Billy Pothier se retrouve pour la deuxième fois au Palais de justice de Chicoutimi en lien avec des accusations de menaces avec une arme à feu.

Menaces de mort: Billy Pothier face à six accusations

Le Jonquiérois Billy Pothier, 20 ans, a plaidé non coupable à six chefs d’accusation, mercredi après-midi, au Palais de justice de Chicoutimi, après avoir été arrêté au petit matin à la suite d’une série d’événements impliquant un .12 tronçonné et des menaces de mort.

Il a été accusé de voies de fait contre deux personnes, d’avoir braqué une arme à feu sur elles et de leur avoir proféré des menaces de mort ou de lésions corporelles. De plus, il était en possession d’une arme prohibée, soit un calibre .12 tronçonné, sans être titulaire d’un permis qui l’autorise, révèle l’acte d’accusation. Également, il a utilisé cette arme à feu lors des actes compris dans les premiers chefs d’accusation. Il devait aussi garder la paix en vertu d’une ordonnance datée du 1er juin 2018.

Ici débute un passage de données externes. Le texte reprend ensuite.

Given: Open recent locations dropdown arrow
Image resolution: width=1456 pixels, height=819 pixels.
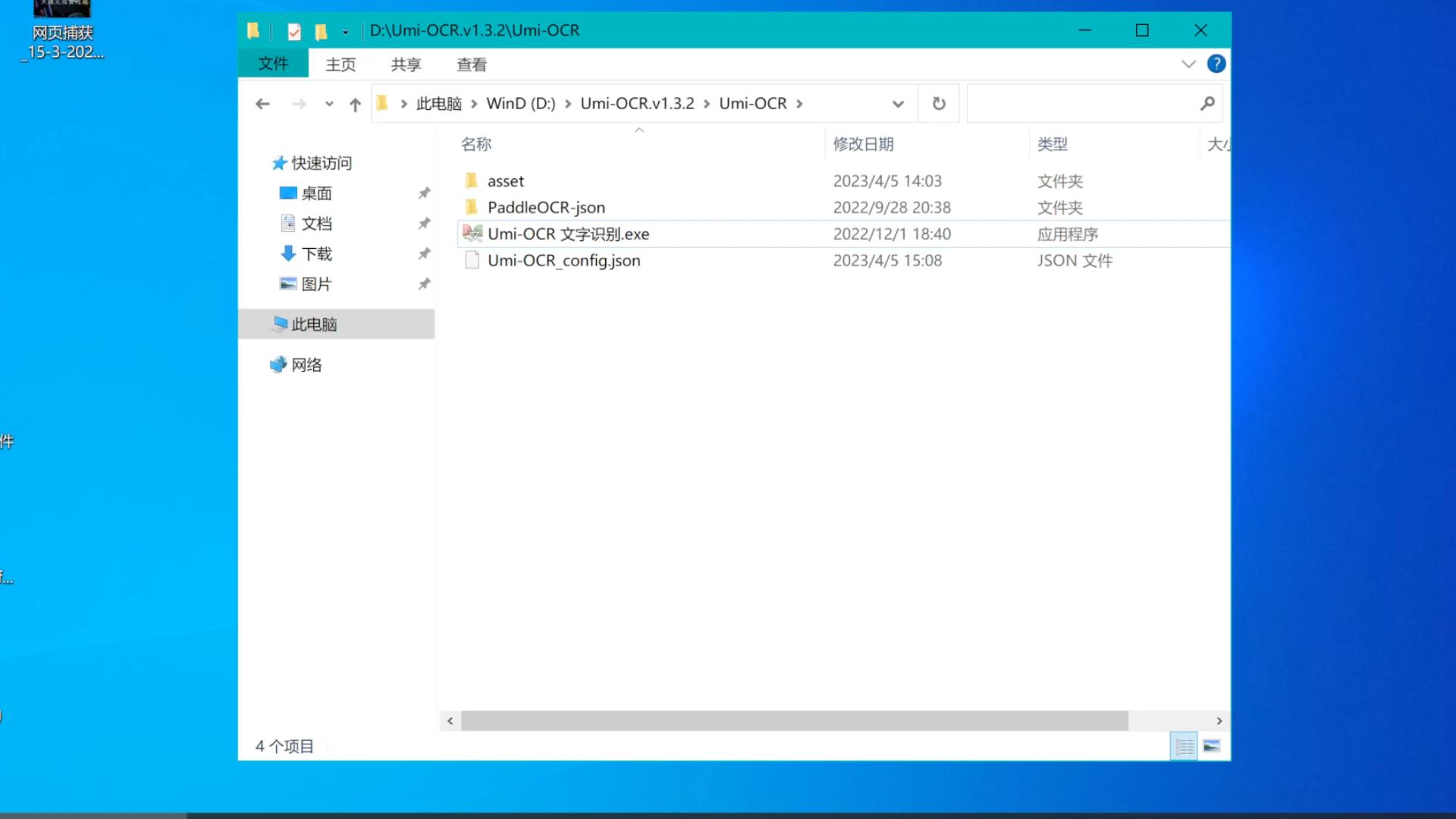Looking at the screenshot, I should (x=329, y=104).
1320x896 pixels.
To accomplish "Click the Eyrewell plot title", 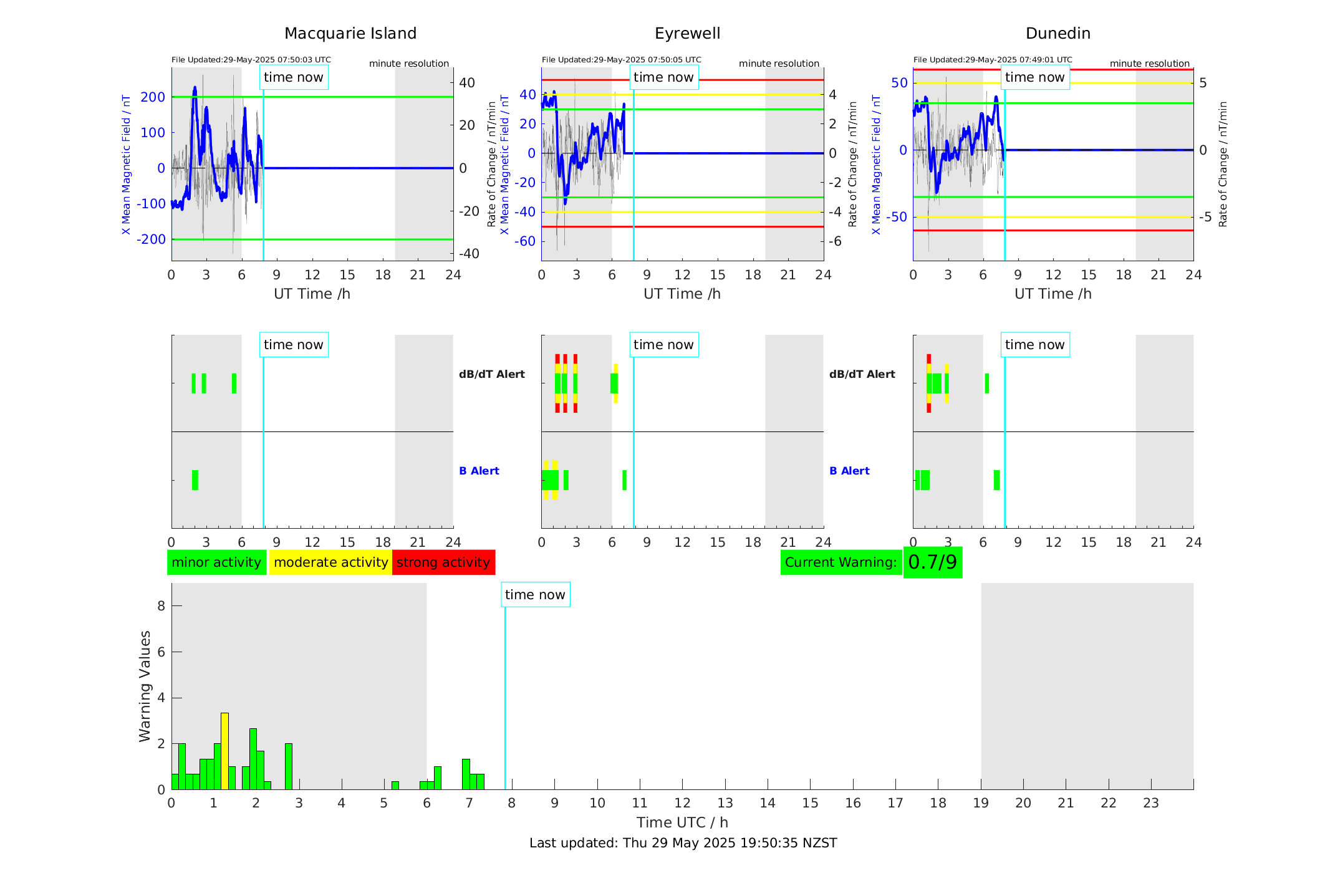I will pos(687,34).
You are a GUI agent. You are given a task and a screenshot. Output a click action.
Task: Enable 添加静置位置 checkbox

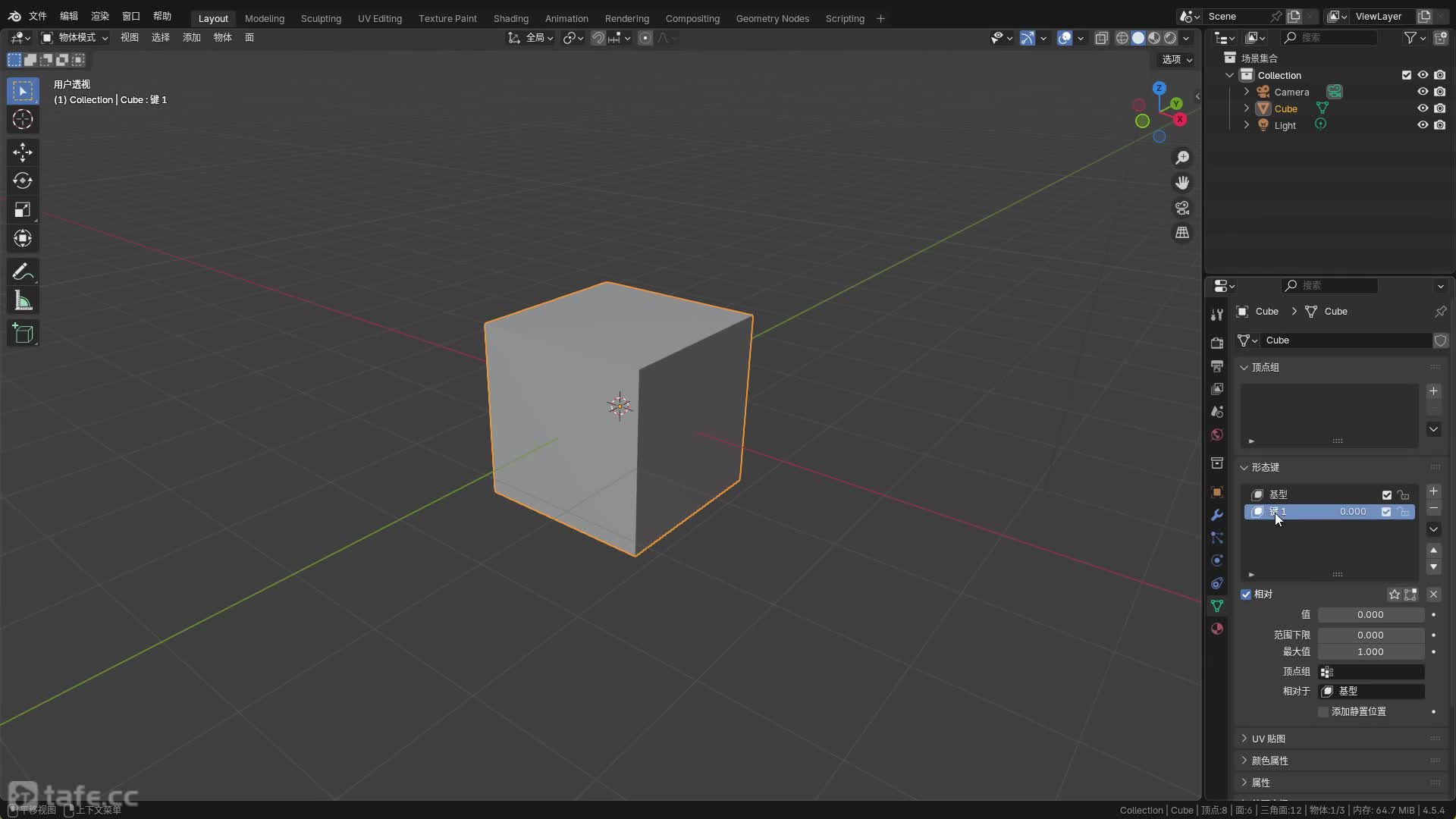[1323, 712]
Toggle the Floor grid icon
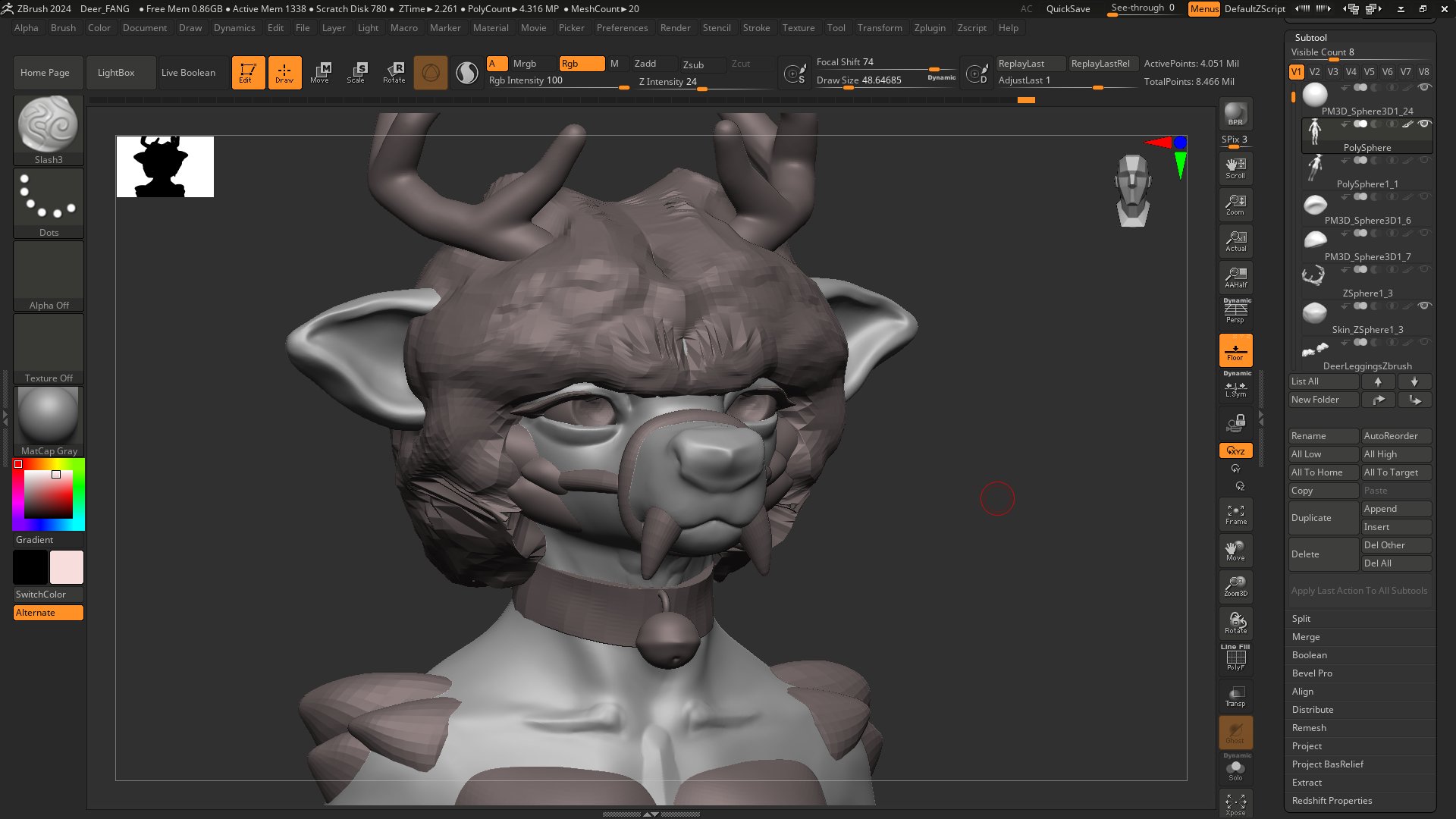Screen dimensions: 1456x819 coord(1235,350)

Selon ce qu’a dit en cour le procureur de la Couronne, Me Nicolas Pinel, d’autres accusations pourraient s’ajouter. Toutefois, la preuve était complète pour les actes déposés.

«Il y a une peine minimale d’un an concernant un des chefs d’arme à feu. Il a des accusations assez graves déposées contre lui, surtout du fait qu’on aurait retrouvé une arme à feu qui a été tronçonnée, qui est donc une arme prohibée», a indiqué son avocat, Me Julien Boulianne, après la comparution.

Lors de son entrée en salle de cour, devant la juge Sonia Rouleau, de la Cour du Québec, Billy Pothier a versé quelques larmes en voyant des proches dans la salle.

Sur objection de la Couronne, il demeurera incarcéré jusqu’à son retour en cour, vendredi, pour subir son enquête sur remise en liberté.

«On a l’intention de le faire évaluer dans un centre de thérapie fermée à l’extérieur de la région», a ajouté Me Boulianne.

Billy Pothier a été arrêté tout près de chez lui sur la rue Saint-Dominique, à Jonquière.

Billy Pothier avait été accusé en septembre 2017 relativement à l’utilisation d’une arme à feu, lors de menaces envers une tante. «Il y avait eu des événements qui concernaient une arme à feu, mais finalement, il avait été acquitté, car Monsieur avait réglé sur des chefs moindres. À ce moment-là, il avait fait une thérapie. Donc, il avait eu une sentence suspendue avec des travaux communautaires», a-t-il enchaîné.

Fil des événements

Selon les informations transmises en journée par les policiers, Billy Pothier, armé du .12 tronçonné et d’un couteau, aurait menacé de mort un premier individu, avant de s’en prendre à des jeunes qui déambulaient dans le secteur.

Les policiers de Saguenay ont reçu un premier appel à 23h38. Un homme demandait l’aide des policiers puisqu’un individu qui lui avait fait des menaces de mort était en direction de chez lui avec une arme à feu, dans le secteur de la rue Saint-Dominique, près de la rue Sainte-Cécile, à Jonquière.

Les policiers, qui se trouvaient tout près, se sont rapidement rendus sur place afin de sécuriser les lieux.

«Probablement que la présence policière a contrecarré les plans de l’individu, qui demeurait tout près. Ça semble être un contexte de règlement de comptes», avait affirmé, plus tôt mercredi, le sergent Stéphane Pellerin du Service de police de Saguenay.

Au moment où les policiers étaient toujours sur place, un deuxième appel a été fait au 911. Cette fois, des jeunes qui n’ont rien à voir avec le premier plaignant affirment avoir été menacés par un homme alors qu’ils déambulaient tout bonnement dans le secteur.

Le suspect aurait menacé les jeunes avec une arme de chasse tronçonnée, qu’il aurait mise sur la tempe d’un d’entre eux. Il aurait également sorti un long couteau, qu’il aurait mis sur le torse d’un des jeunes, en proférant des menaces de mort.

«Probablement que lorsque le suspect a vu le véhicule de patrouille, il a rebroussé chemin et il a exercé sa frustration sur des jeunes qui passaient dans le secteur», explique le sergent Pellerin.

Une complice d’âge mineur a également été arrêtée dans le dossier.